Iowa code 49.53 requires that a facsimile of the portion of the ballot containing the first rotation showing the names of all candidates or nominees and the office each seeks.
So, what does that mean? It means the public gets to see what the ballot will actually look like, who is running and for what office. If the ballots rotate the names—only one version needs to be provided. Put another way—if there are three candidates, they may appear on the sample ballot in alphabetical order—but the actual ballot may rotate the names. Sally Adams may be at the top of the ballot for you, but when your neighbor votes, Sally Adams by be the second name. That’s what “first rotation” means.
That all makes perfect sense. Combining elections hopefully increases voter turnout and engagement. Preparing to vote by reviewing the ballot does too. Whatever can be done to increase the public’s awareness and increase the likelihood of voting is good for everyone.

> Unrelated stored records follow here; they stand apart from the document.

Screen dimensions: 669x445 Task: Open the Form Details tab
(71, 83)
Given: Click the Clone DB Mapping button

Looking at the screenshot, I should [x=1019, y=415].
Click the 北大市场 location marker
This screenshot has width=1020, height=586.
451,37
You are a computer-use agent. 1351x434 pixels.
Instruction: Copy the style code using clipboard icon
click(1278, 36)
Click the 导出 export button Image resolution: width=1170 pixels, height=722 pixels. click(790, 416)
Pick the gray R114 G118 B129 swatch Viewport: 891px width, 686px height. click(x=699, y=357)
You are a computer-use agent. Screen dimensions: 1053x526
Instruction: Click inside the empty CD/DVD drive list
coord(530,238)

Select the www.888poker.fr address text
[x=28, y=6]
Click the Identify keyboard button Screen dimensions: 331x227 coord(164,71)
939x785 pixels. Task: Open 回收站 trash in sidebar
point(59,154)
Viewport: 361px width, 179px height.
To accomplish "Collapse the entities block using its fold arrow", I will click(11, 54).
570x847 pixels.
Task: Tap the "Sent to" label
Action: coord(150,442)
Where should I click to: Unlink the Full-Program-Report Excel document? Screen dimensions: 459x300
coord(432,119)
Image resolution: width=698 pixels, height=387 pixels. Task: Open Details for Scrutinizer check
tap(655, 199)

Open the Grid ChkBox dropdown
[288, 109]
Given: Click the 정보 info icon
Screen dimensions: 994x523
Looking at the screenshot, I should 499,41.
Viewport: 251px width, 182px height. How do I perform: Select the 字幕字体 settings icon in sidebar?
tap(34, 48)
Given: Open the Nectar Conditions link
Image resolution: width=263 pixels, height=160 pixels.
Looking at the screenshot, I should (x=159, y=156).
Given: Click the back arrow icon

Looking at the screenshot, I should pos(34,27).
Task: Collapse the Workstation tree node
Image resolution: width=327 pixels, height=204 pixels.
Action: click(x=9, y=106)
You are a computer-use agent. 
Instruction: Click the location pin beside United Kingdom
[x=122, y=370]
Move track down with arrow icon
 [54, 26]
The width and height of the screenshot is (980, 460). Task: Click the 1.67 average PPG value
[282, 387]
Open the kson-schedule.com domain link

But this week—my phone started ringing. And it started ringing because the Secretary of the State’s office is instructing auditors that they may run only one ballot even though there are multiple races that a voter will be voting in and then just listing the remaining candidates.
We do not believe this is a correct reading of Iowa law and accordingly, instructs auditors to provide the public with insufficient notice of the upcoming elections in violation of Iowa law. Nothing in House File 566 amended the notice and publication requirements of Iowa Code 49.53 and to encourage a practice that potentially makes voting more confusing, when we want more people to be informed and more people to vote may put our elections in jeopardy.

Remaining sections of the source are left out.